Previous kidnappings in the Niger Delta have ended after a ransom payment, but Omoregie said no money changed hands. The seven expatriates were taken from an offshore oil rig operated by exploration firm Afren on November 7. Eight of the Nigerians were abducted from an Exxon Mobil platform a week later, while the remaining four were employees of local construction firm Julius Berger.
One hostage, Canadian Robert Croke, described the ordeal. "It was a shocking experience. They gave us mattresses to sleep on, virtually nothing else. We were begging for food and water because what we had was exhausted," he told reporters. "We were not maltreated, they were not hostile to us, it was just that we lacked the basic necessities," said Croke, his foot bandaged after a bullet fired by the kidnappers during his abduction ricocheted and injured his toe. One of the Indonesian hostages, Robert Tampubolon who works for local firm Century Energy Services Ltd, was elated. "I am just excited. I have no words to express my joy," he said as he was greeted by his manager at the Nigerian air force base in the oil hub of Port Harcourt.
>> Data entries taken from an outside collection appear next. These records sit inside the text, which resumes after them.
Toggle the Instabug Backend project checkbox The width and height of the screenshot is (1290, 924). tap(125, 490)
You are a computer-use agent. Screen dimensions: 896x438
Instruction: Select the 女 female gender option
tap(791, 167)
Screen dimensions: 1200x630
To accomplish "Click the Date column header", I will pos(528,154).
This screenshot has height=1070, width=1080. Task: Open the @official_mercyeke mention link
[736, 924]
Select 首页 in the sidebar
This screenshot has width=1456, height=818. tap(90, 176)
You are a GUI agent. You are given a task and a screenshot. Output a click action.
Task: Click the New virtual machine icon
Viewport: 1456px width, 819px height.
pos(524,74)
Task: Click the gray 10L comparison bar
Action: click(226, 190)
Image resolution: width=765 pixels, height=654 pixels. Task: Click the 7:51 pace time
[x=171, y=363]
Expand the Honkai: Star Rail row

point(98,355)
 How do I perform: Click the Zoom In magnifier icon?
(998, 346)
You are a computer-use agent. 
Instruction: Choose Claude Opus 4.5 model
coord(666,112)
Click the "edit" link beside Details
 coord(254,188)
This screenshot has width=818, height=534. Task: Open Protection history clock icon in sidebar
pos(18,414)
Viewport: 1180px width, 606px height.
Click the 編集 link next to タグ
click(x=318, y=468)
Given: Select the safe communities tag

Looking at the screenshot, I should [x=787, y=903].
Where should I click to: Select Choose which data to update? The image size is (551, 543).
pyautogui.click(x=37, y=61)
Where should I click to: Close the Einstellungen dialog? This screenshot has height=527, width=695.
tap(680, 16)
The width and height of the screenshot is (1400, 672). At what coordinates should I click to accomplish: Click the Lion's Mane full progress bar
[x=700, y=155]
MEND claimed responsibility for the attacks on Afren and Exxon and had warned of more strikes against the oil industry. It had also warned the security forces against any operation to free the hostages, saying it would endanger their lives. Croke said a military helicopter had hovered over the camp several times before the release and that the militants had started fleeing when the military presence intensified.